É conhecida a história do auditor que encontrou uma girafa pastando nos jardins do Palácio do Itamaraty. De imediato, solicitou explicações ao Ministério das Relações Exteriores, mas quando lhe mostraram que o animal havia sido adquirido em uma licitação, pelo menor preço, o assunto foi encerrado.
A piada ilustra a preocupação dos órgãos de controle com a legalidade — o que é essencial — e o desprezo da análise quanto à necessidade e à prioridade do gasto público.
Na realidade, existem diversas girafas nos gastos públicos. A bicharada começa a aparecer quando o Orçamento Geral da União (OGU) é aprovado no Congresso Nacional, contendo valor expressivo não detalhado para estados e municípios.
Como os ministérios são — há muitos governos — loteados entre os partidos políticos, alguns ministros de plantão costumam utilizar esses recursos das chamadas “transferências voluntárias”, de forma discricionária, possivelmente atendendo interesses partidários e até pessoais.
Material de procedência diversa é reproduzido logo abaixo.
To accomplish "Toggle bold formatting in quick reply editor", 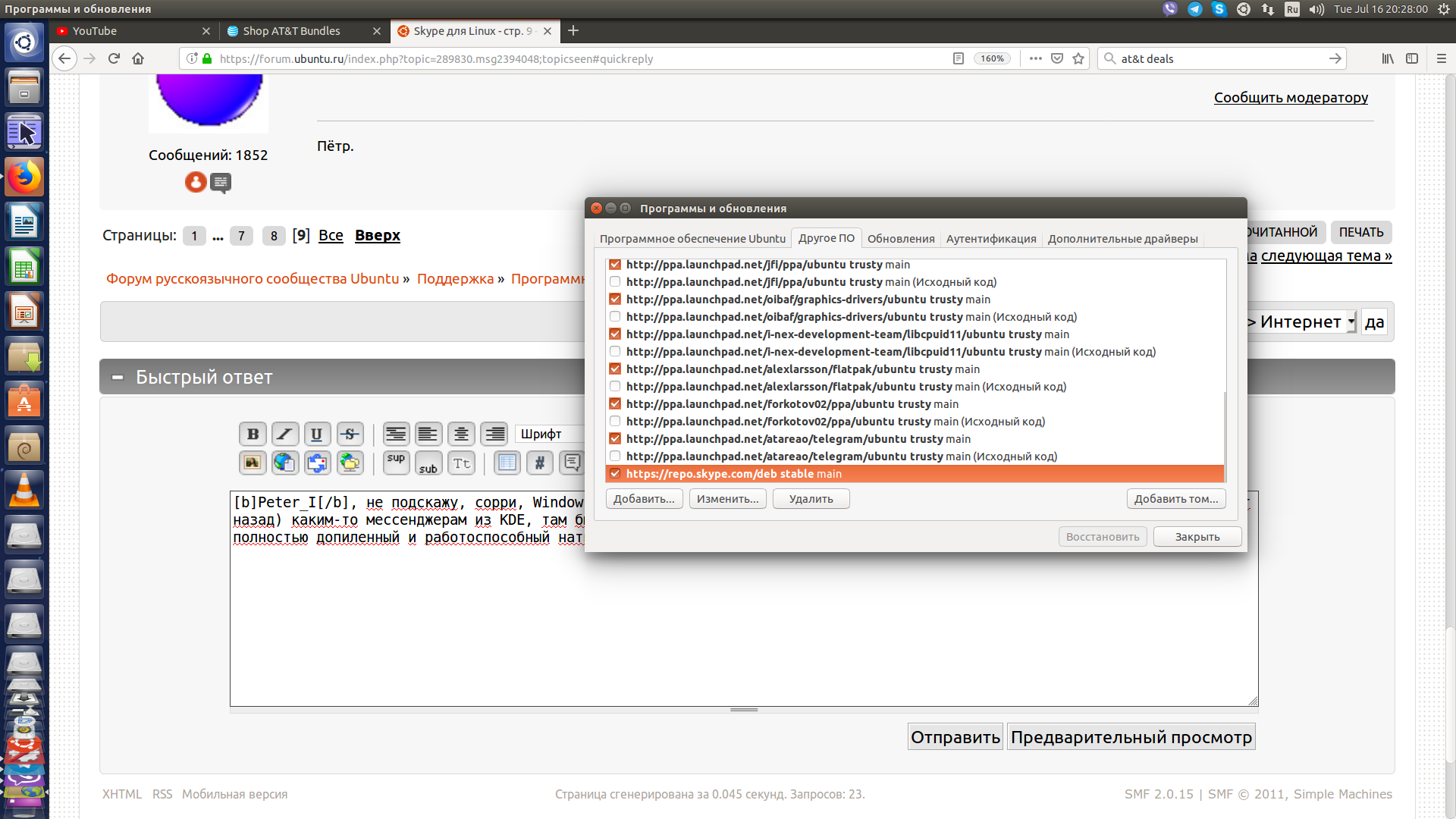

No Ministério da Integração Nacional, por exemplo, auditoria realizada pelo Tribunal de Contas da União (TCU) constatou que, em 2008 e 2009, os municípios baianos ficaram com 65% dos R$ 175,3 milhões desembolsados pelo programa de prevenção e preparação para emergências e desastres.
Segundo o tribunal, houve uma “forte tendência de concentração de recursos nos municípios do estado da Bahia”, terra natal do ex-ministro e candidato derrotado em 2010 ao governo local, Geddel Vieira Lima.
O ministério justificou a preferência alegando que a Bahia apresentou maior demanda, o que nos leva a concluir que projetos de prevenção de desastres são como o acarajé e o vatapá, que os baianos fazem como ninguém.
No Ministério da Justiça, não foi muito diferente.
Em 2009, as prefeituras do Rio Grande do Sul receberam metade dos R$ 11,9 milhões do Programa Nacional de Segurança Pública com Cidadania (Pronasci) transferidos aos municípios — a chamada modalidade 40, no linguajar burocrático.
As cidades de Canoas, Cachoeirinha, Sapucaia do Sul e Novo Hamburgo conquistaram, juntas, R$ 5,9 milhões.
Vale recordar que no ano passado, o ministério era comandado pelo gaúcho Tarso Genro, recém-eleito governador.
Já nas transferências para os estados — modalidade 30 para os técnicos — o Rio Grande do Sul só perdeu para o Rio de Janeiro.
No Ministério do Esporte, outra enorme curiosidade. Em 2009, nos valores repassados aos municípios, a cidade mais favorecida (com R$ 10 milhões) foi a de Campinas, em São Paulo.
O secretário de Esportes e Lazer da cidade paulista, à época, era Gustavo Petta, cunhado do ministro do Esporte. Os recursos injetados no município não foram suficientes para eleger o ex-secretário ao cargo de deputado federal pelo PCdoB, casualmente o mesmo partido do ministro Orlando Silva.
A distribuição de recursos do Fundo de Amparo ao Trabalhador (FAT) envolve, também, significativo número de pessoas coincidentemente ligadas a um mesmo partido político.
Na ação de “orientação profissional e intermediação de mão-de-obra”, a Secretaria de Trabalho, Emprego e Promoção Social do Paraná liderou os valores enviados pelo Ministério do Trabalho e Emprego aos estados.
A ONG favorita nesta mesma ação foi a Confederação Nacional dos Trabalhadores Metalúrgicos, presidida por um vereador de Curitiba, integrado à campanha do candidato do PDT, Osmar Dias, ao governo estadual.
Por acaso, à frente do Ministério do Trabalho, ao qual estão vinculados os recursos do FAT, está Carlos Lupi, expresidente do PDT.
Os repasses ao Paraná são curiosos visto que o índice de desemprego no estado, no ano anterior, foi um dos menores entre todas as unidades da federação.
Para dizer o óbvio, as verbas de prevenção deveriam ser canalizadas para as áreas de risco, as de segurança pública para as cidades e estados onde a violência é maior, as do esporte para os locais onde não existam equipamentos públicos e onde a integração social seja mais necessária.
No entanto, o discernimento passa ao largo.
A bem da verdade, essa prática acontece há muitos anos, há vários governos, com a tolerância do Congresso Nacional, do Ministério Público e dos órgãos de controle, preocupados, apenas, com a legalidade.
No início de um novo governo e de uma nova legislatura, espera-se que sejam discutidos critérios técnicos para as transferências voluntárias, de forma a eliminar a politização dos recursos públicos.
Do contrário, a girafa — desde que legal — continuará a pastar na Esplanada dos Ministérios.